Excerpt to read:
Question Answering Model for SQuAD dataset¶
Task definition¶
Question Answering on SQuAD dataset is a task to find an answer on question in a given context (e.g, paragraph from Wikipedia), where the answer to each question is a segment of the context:
Context:
In meteorology, precipitation is any product of the condensation of atmospheric water vapor that falls under gravity. The main forms of precipitation include drizzle, rain, sleet, snow, graupel and hail… Precipitation forms as smaller droplets coalesce via collision with other rain drops or ice crystals within a cloud. Short, intense periods of rain in scattered locations are called “showers”.
Question:
Where do water droplets collide with ice crystals to form precipitation?
Answer:
within a cloud
Datasets, which follow this task format:
- Stanford Question Answering Dataset (SQuAD) (EN)
- SDSJ Task B (RU)
Model¶
Question Answering Model is based on R-Net, proposed by Microsoft Research Asia (“R-NET: Machine Reading Comprehension with Self-matching Networks”) and its implementation by Wenxuan Zhou.
Model documentation: SquadModel
Configuration¶
Default config could be found at deeppavlov/configs/squad/squad.json
Model usage¶
Training¶
Warning: training with default config requires about 9Gb on GPU. Run following command to train the model:
python -m deeppavlov train deeppavlov/configs/squad/squad.json
Interact mode¶
Interact mode provides command line interface to already trained model.

What you need to do:
#1 Edit the SQuAD model page between "- SDSJ Task" and "already trained model.", inclusive, changing "Interact mode" to "Interactive mode".
#2 Pick up the page on the SQuAD question answering model after its final line and keep writing it.

Collected data:
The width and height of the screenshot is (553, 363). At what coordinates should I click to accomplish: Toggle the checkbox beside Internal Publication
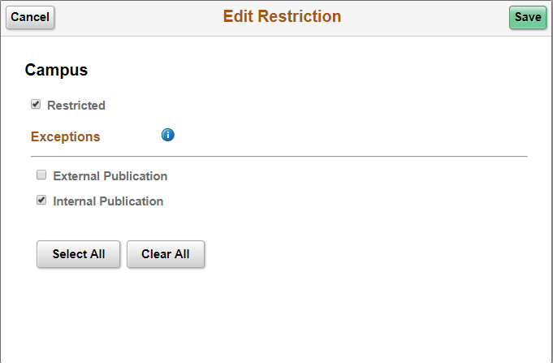click(41, 201)
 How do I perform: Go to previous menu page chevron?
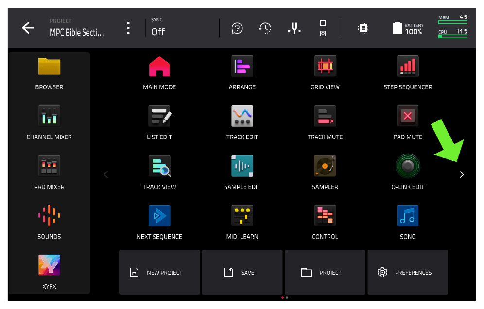point(106,175)

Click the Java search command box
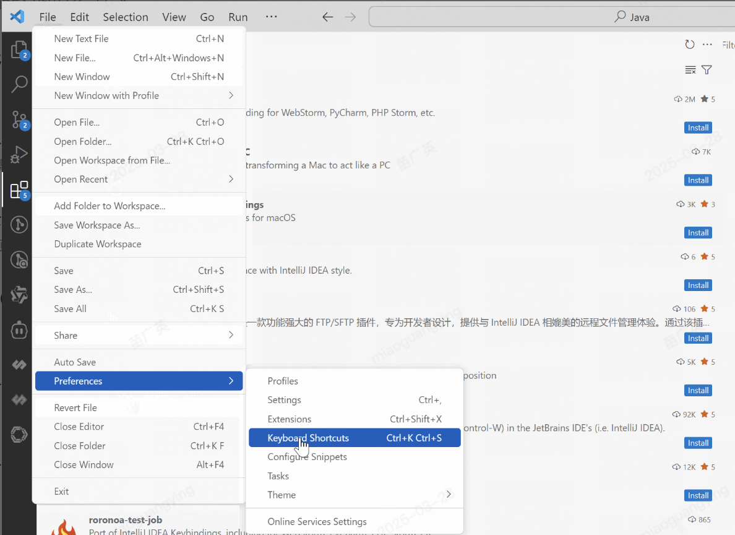[551, 17]
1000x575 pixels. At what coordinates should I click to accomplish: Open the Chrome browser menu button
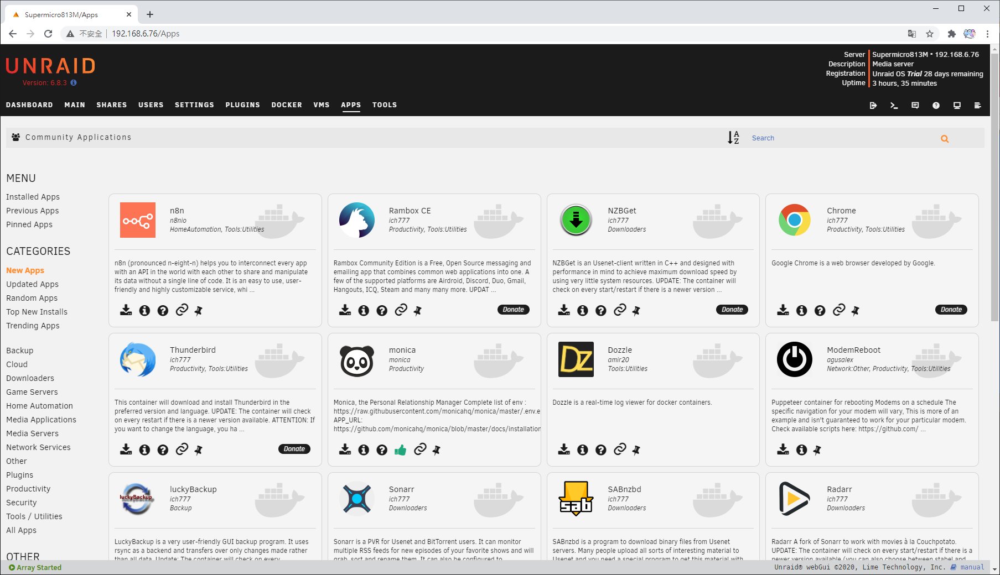[x=987, y=34]
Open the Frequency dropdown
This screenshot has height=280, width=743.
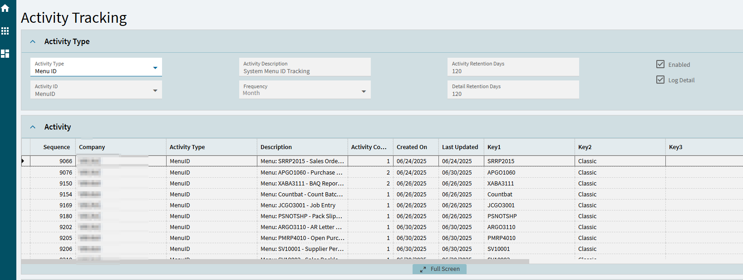[x=364, y=91]
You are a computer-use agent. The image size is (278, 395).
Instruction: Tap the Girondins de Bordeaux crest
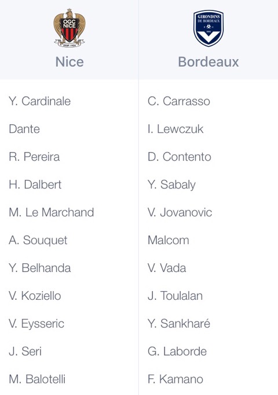coord(209,28)
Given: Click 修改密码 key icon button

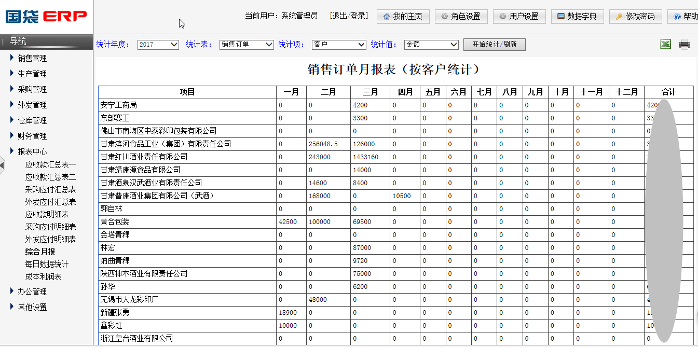Looking at the screenshot, I should click(635, 17).
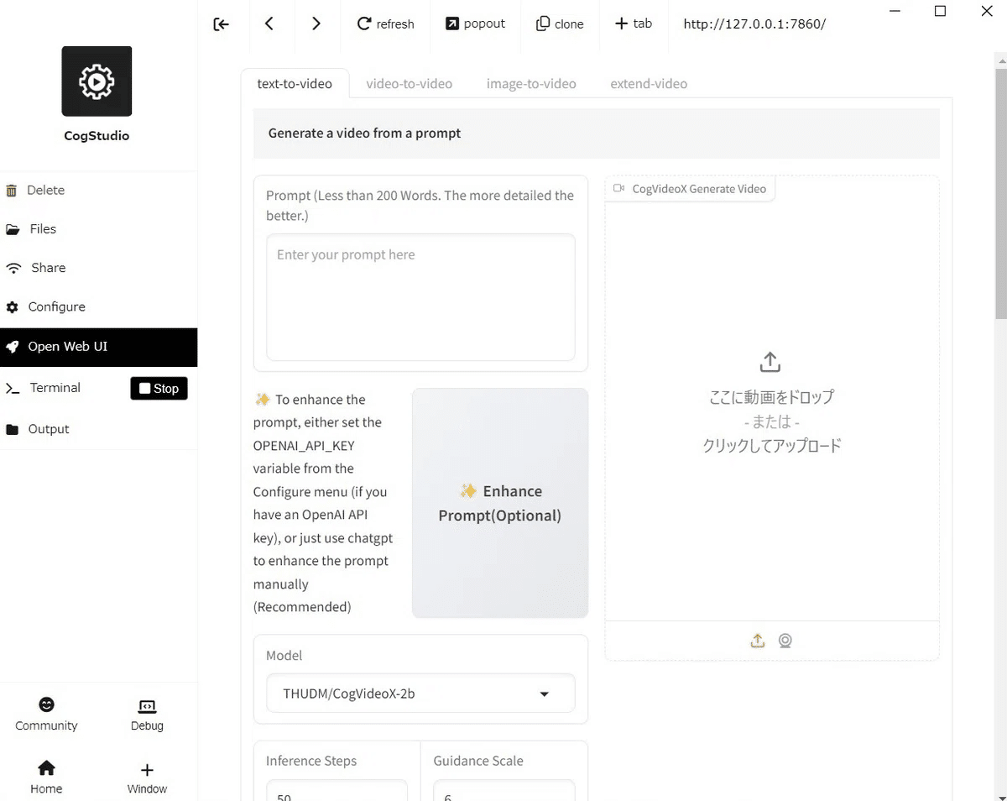
Task: Open the Configure menu item
Action: 56,307
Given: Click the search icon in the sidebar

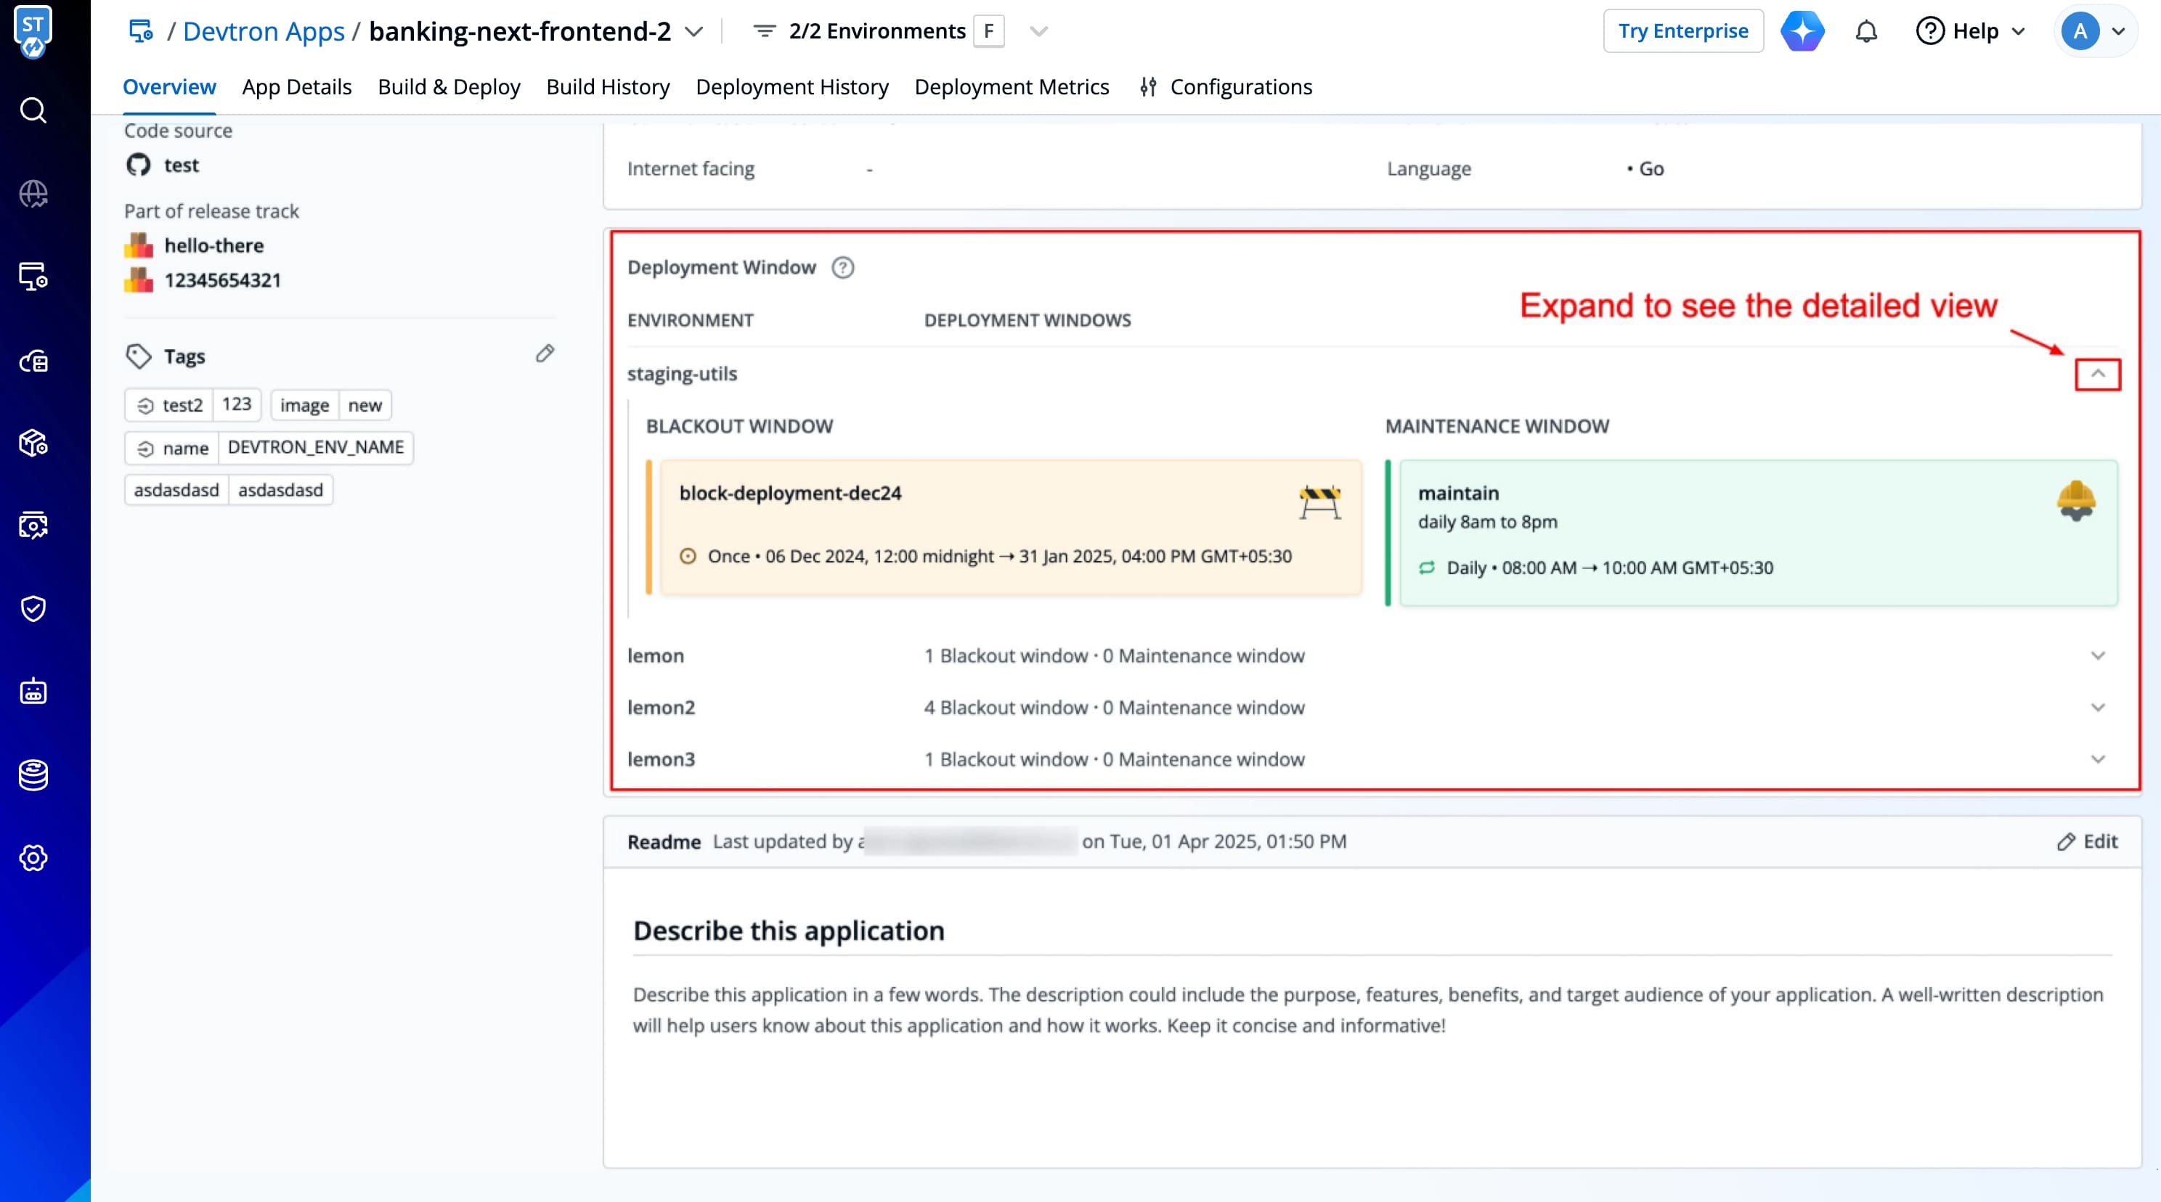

Results in order:
#1
- SDSJ Task B (RU)
Model¶
Question Answering Model is based on R-Net, proposed by Microsoft Research Asia (“R-NET: Machine Reading Comprehension with Self-matching Networks”) and its implementation by Wenxuan Zhou.
Model documentation: SquadModel
Configuration¶
Default config could be found at deeppavlov/configs/squad/squad.json
Model usage¶
Training¶
Warning: training with default config requires about 9Gb on GPU. Run following command to train the model:
python -m deeppavlov train deeppavlov/configs/squad/squad.json
Interactive mode¶
Interactive mode provides command line interface to already trained model.

#2
To run model in interact mode run the following command:
python -m deeppavlov interact deeppavlov/configs/squad/squad.json
Model will ask you to type in context and question.
Pretrained models:¶
SQuAD¶
Pretrained model is available and can be downloaded:
python -m deeppavlov download deeppavlov/configs/squad/squad.json
It achieves ~80 F-1 score and ~71 EM on SQuAD-v1.1 dev set.
In the following table you can find comparison with published results. Results of the most recent competitive solutions could be found on SQuAD Leadearboad.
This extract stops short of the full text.